* _WHAT IS BEING ASKED_
Copy the entries from the line containing "Open the OS standalone dropdown" through the end of the entries, substituting "menu" for every "dropdown" and keeping everything else unchanged. Leave the pictures out of your answer.

* _RECORDS SHOWN_

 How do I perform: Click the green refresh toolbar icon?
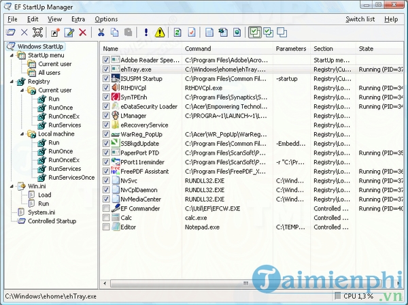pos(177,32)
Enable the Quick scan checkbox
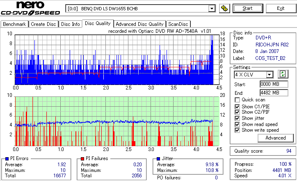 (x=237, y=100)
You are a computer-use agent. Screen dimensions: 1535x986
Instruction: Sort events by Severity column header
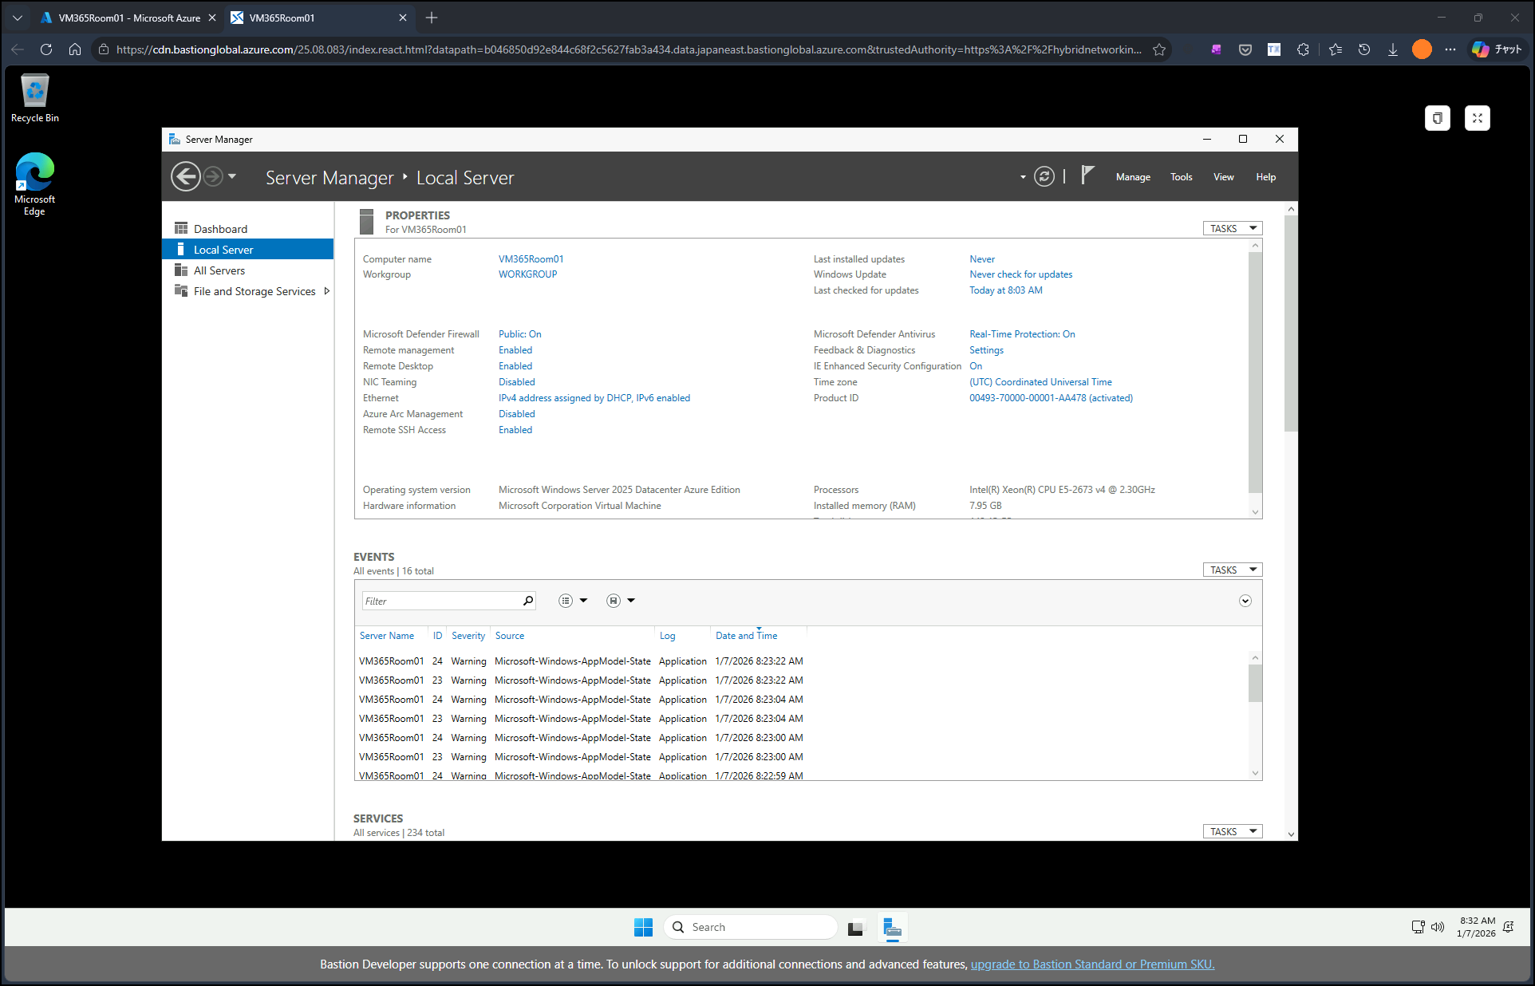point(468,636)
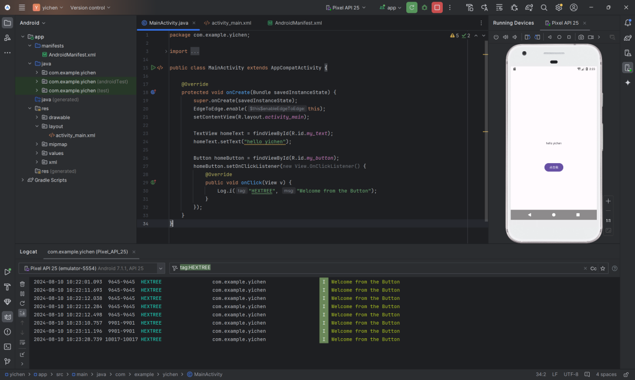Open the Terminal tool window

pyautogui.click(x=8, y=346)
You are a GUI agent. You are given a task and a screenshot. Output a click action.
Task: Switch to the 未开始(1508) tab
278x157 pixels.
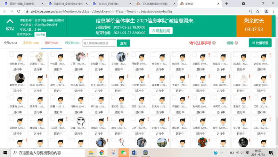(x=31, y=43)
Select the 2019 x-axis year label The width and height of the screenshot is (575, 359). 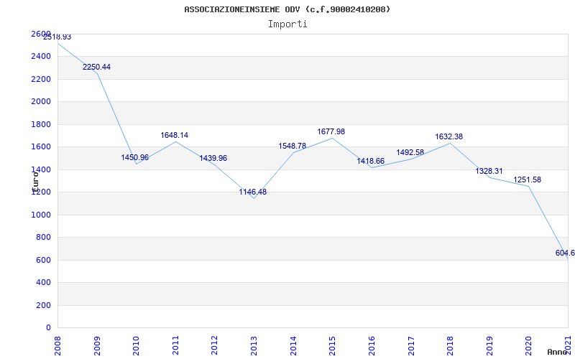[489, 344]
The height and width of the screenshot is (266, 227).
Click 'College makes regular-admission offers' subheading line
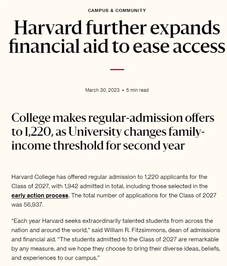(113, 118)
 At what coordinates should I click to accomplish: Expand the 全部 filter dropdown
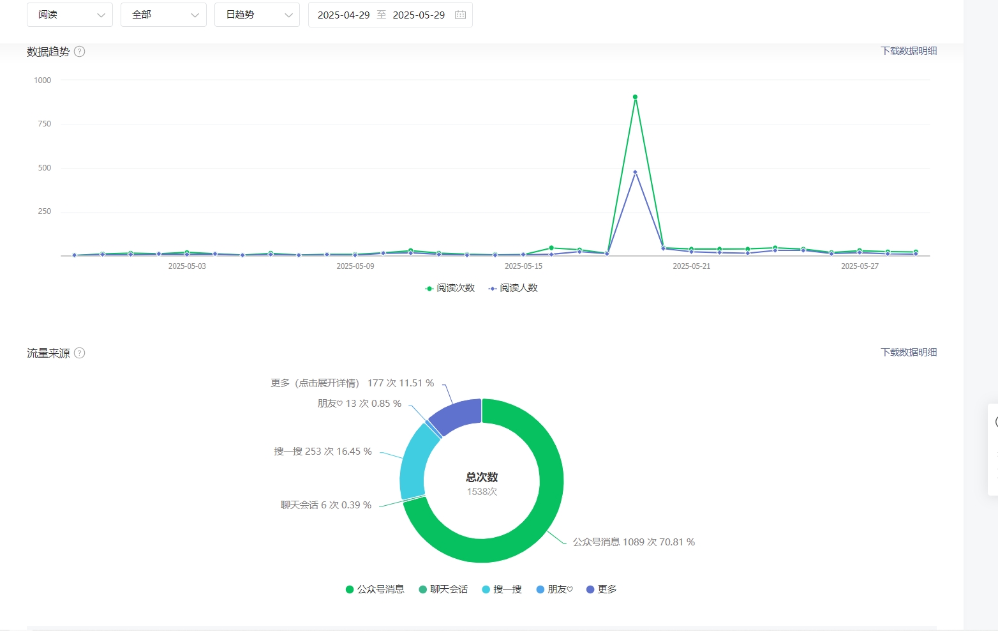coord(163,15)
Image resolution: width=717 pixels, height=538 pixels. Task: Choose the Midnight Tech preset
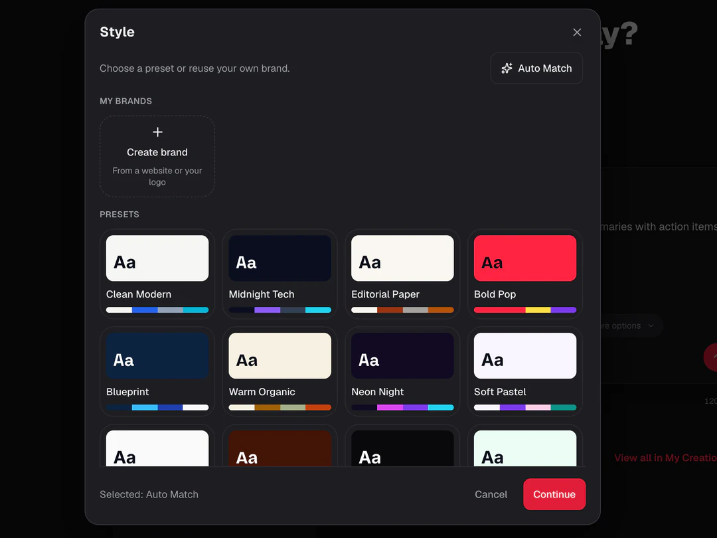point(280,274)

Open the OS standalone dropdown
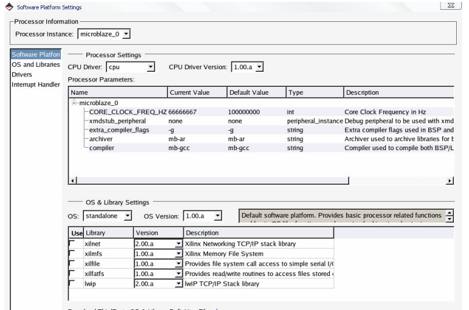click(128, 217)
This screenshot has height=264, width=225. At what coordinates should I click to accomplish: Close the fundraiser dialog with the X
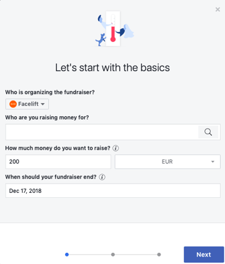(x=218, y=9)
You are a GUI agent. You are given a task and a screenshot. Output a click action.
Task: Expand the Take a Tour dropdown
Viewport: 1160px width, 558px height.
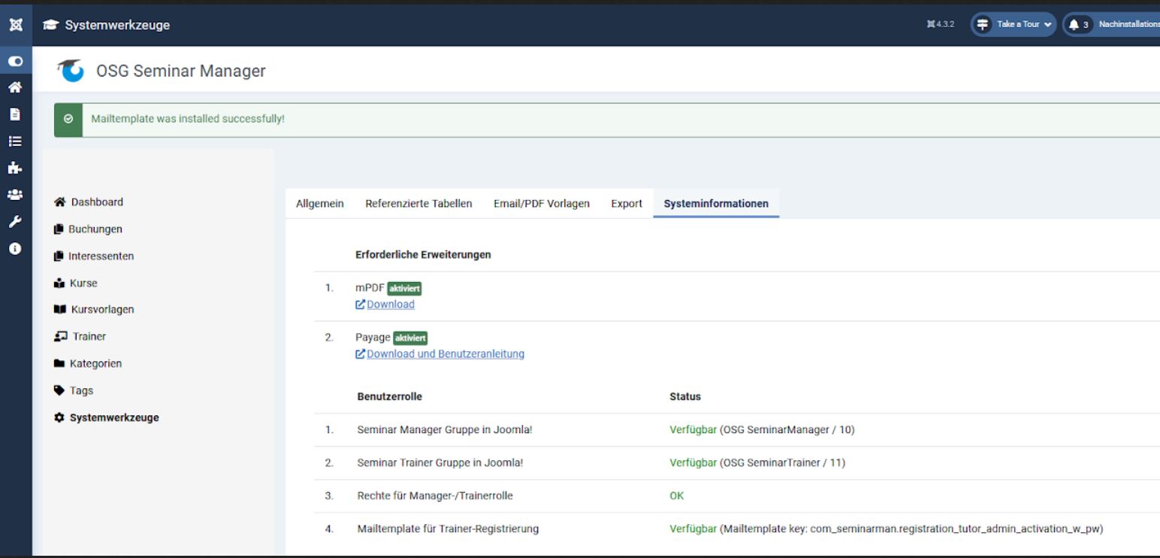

* _RESULT FOR THIS EXERCISE_
Open the OS standalone menu
click(128, 217)
This screenshot has height=264, width=225. At what coordinates should I click to accomplish: Close the fundraiser dialog with the X
(x=218, y=9)
You are a GUI agent. You are given a task and a screenshot. Output a click action.
Task: Expand the Take a Tour menu
Viewport: 1160px width, 558px height.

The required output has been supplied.